Los pacientes ancianos representan aproximadamente el 25% de los ingresos de pacientes traumáticos en las UCI, un porcentaje que se espera que en los próximos años aumente. En los ancianos, la atrofia cortical y el acúmulo de placas ateromatosas en los vasos cerebrales hacen del cerebro un área especialmente susceptible a las lesiones traumáticas4, especialmente en forma de hematomas subdurales, tal como han hallado los autores1.

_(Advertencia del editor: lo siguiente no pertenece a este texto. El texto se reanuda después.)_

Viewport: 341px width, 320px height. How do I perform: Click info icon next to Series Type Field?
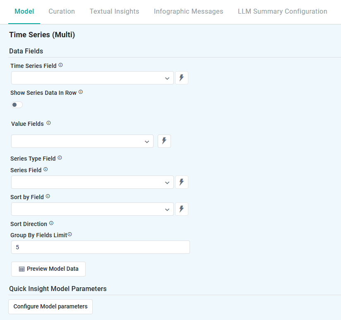coord(60,158)
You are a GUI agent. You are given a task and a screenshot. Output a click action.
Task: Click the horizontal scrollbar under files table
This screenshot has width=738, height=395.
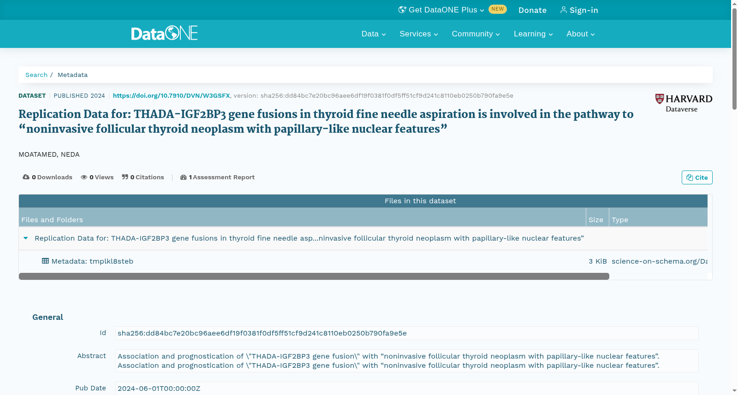coord(314,276)
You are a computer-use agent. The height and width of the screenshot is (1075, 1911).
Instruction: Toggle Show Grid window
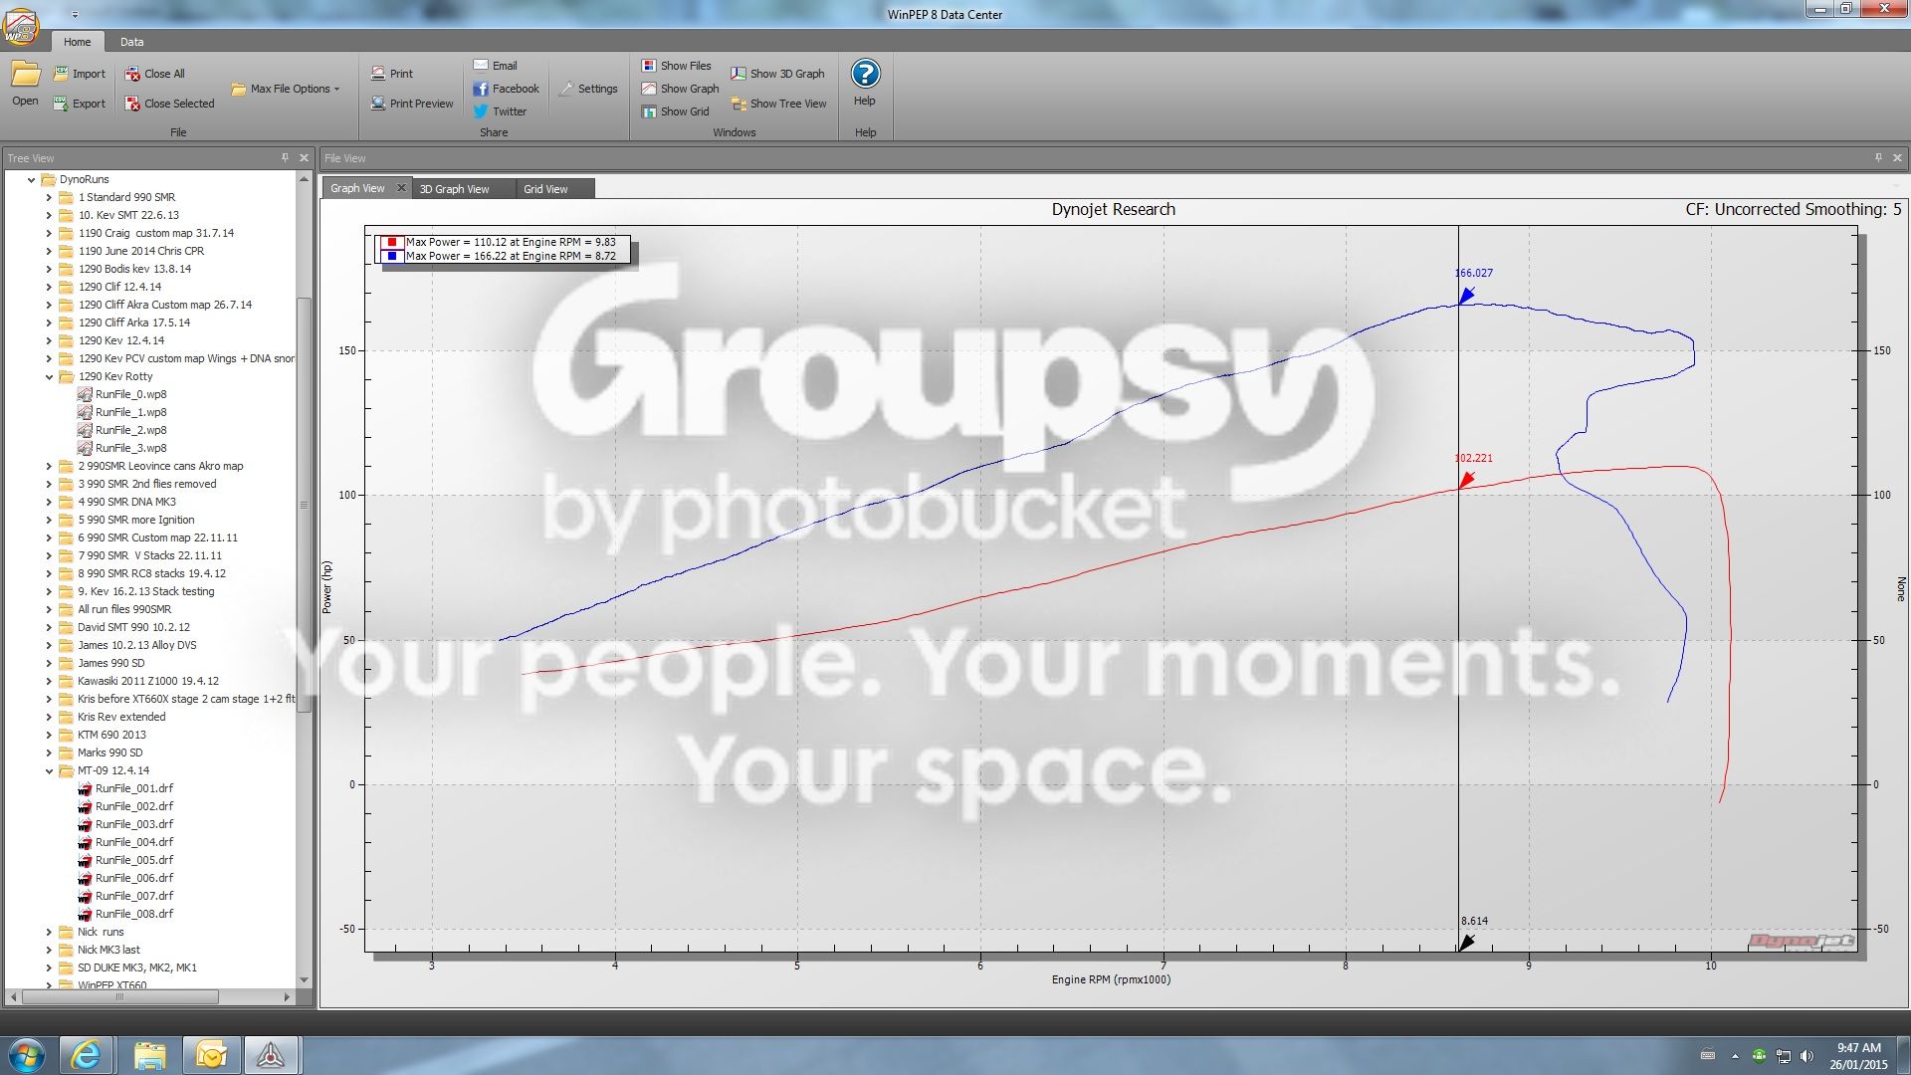pyautogui.click(x=675, y=111)
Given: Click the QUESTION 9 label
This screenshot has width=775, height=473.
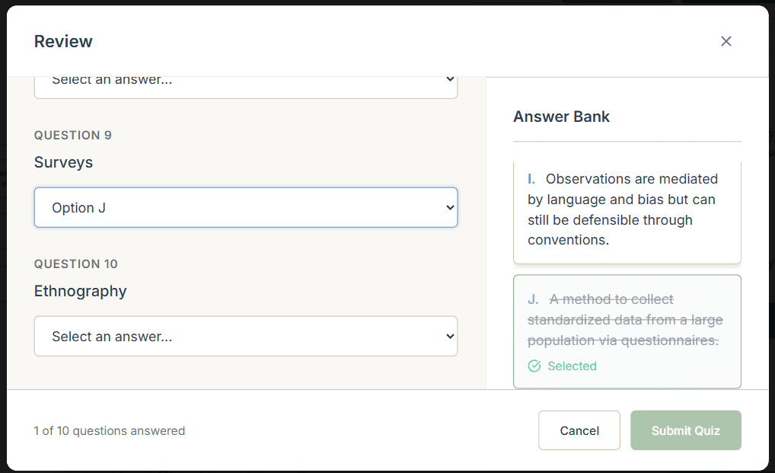Looking at the screenshot, I should coord(72,135).
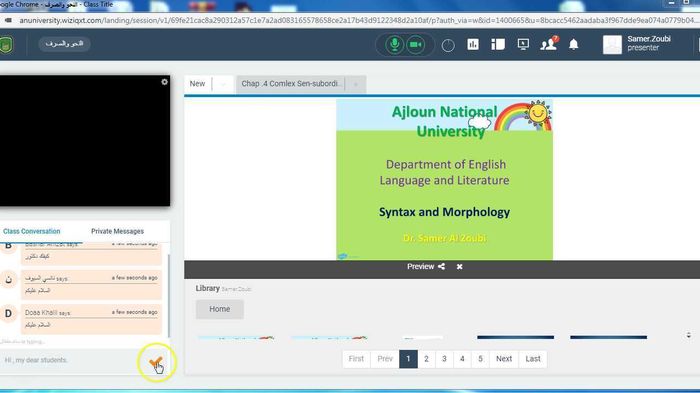
Task: Open the attendees list icon
Action: click(x=548, y=45)
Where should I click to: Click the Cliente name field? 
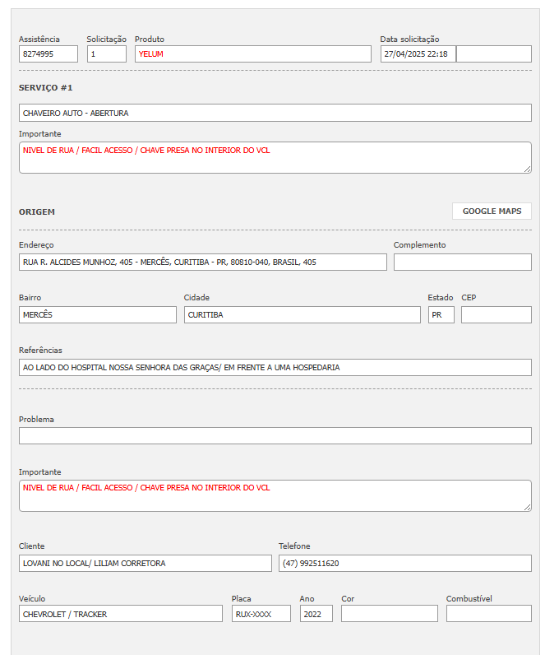[x=145, y=564]
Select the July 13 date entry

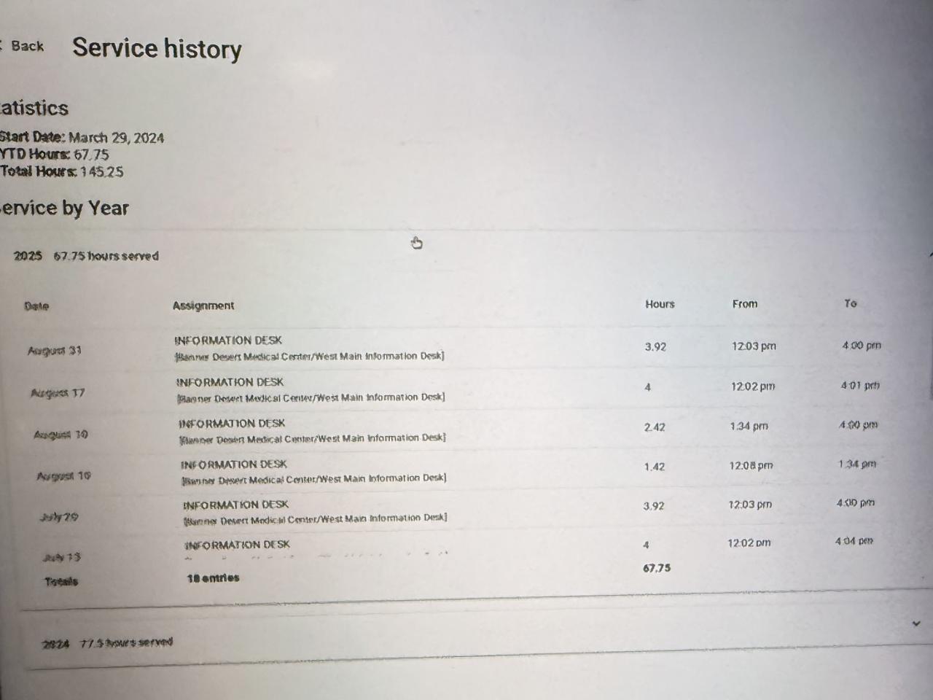[x=62, y=557]

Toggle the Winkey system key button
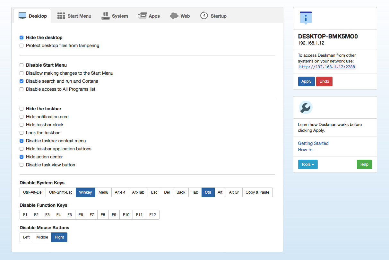(85, 192)
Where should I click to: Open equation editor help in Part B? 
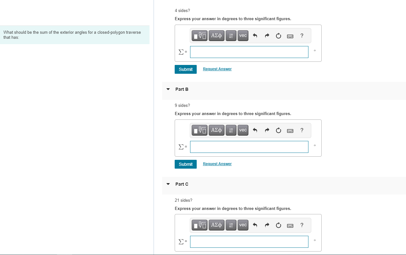(302, 130)
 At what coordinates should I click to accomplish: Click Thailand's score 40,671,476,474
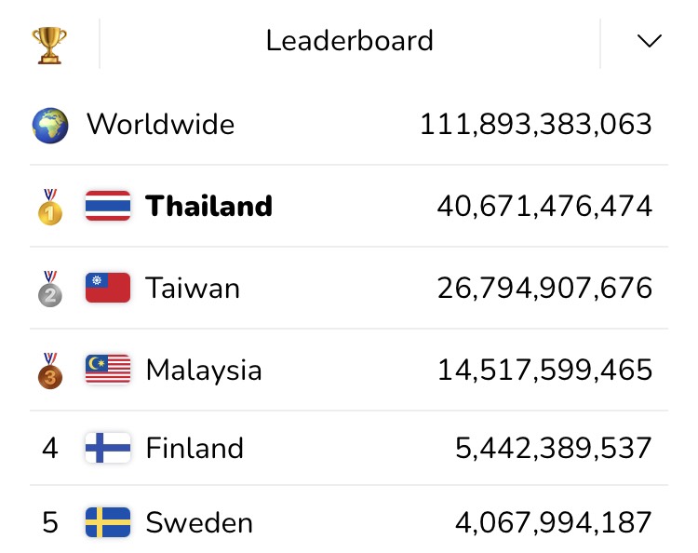tap(544, 206)
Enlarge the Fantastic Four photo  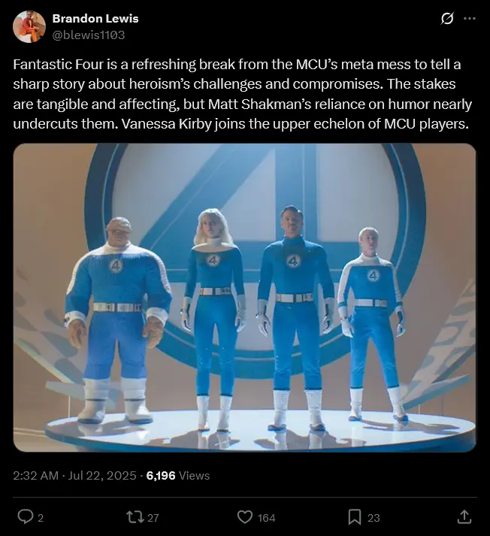(245, 298)
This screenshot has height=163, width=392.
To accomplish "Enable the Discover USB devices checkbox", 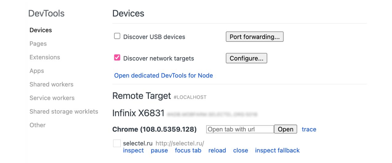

Aunque la población anciana ha sufrido infra-triaje a centros de referencia, en los últimos años parece haber una mayor sensibilización hacia este problema y la necesidad de un tratamiento intensivo para revertir la anticoagulación, intervenir masas evacuables y proporcionar monitorización y tratamiento como a otros pacientes neurocríticos más jóvenes4-6. Así, Ivascu et al.7 analizaron el impacto de un protocolo agresivo de reversión de anticoagulación previa con cumarínicos. Al conseguir un INR inferior a 1,6 en las primeras 4h tras el TCE consiguieron disminuir un 75% la mortalidad relacionada con la hemorragia cerebral traumática en los pacientes ancianos. Por otra parte, las intervenciones neuroquirúrgicas y el manejo multimodal en la UCI han mejorado el pronóstico en algunas series de pacientes ancianos con TCE grave, alcanzando un buen estado neurológico en el 55% de los pacientes entre 70 y 79años8. En nuestro medio, un reciente estudio que incluye pacientes traumáticos mayores de 80años atendidos en las UCI españolas mostró que el TCE es el mayor determinante del resultado final5. Sin embargo, la mortalidad observada fue mucho menor que la esperada de acuerdo con la puntuación en el área de la cabeza en la Abbreviated Injury Scale5. Por ello creemos que el tratamiento inicial de esta población debe ser agresivo, y si tras un periodo razonable no hay mejoría clínica, puede plantearse la limitación de los tratamientos de soporte vital (LTSV)9. La LTSV es común y alcanza casi el 25% en los pacientes traumáticos ancianos en nuestro entorno10. Los resultados de Giner et al.1, con un aumento del número de cranectomías descompresivas y del porcentaje de pacientes con monitorización de la PIC en el segundo período a pesar de una mayor edad media, concuerdan con esta línea de tratamiento más activo.
Sin embargo, también destaca una diferencia estadísticamente significativa en términos de mortalidad precoz entre los dos períodos estudiados (14,7% vs. 30,9%; p=0,004)1. En aras de interpretar este dato, sería interesante conocer cuántos de los pacientes ancianos fallecidos en cada período recibieron LTSV o fueron ya ingresados formando parte de protocolos de cuidados intensivos orientados a la donación.
El manejo integral y multidisciplinar del paciente anciano con TCE constituye un reto y debe encaminarse hacia la creación de unos modelos predictivos y guías de tratamiento específicas que nos permitan mejorar su pronóstico11.
Conflicto de interesesLos autores declaran no tener ningún conflicto de intereses.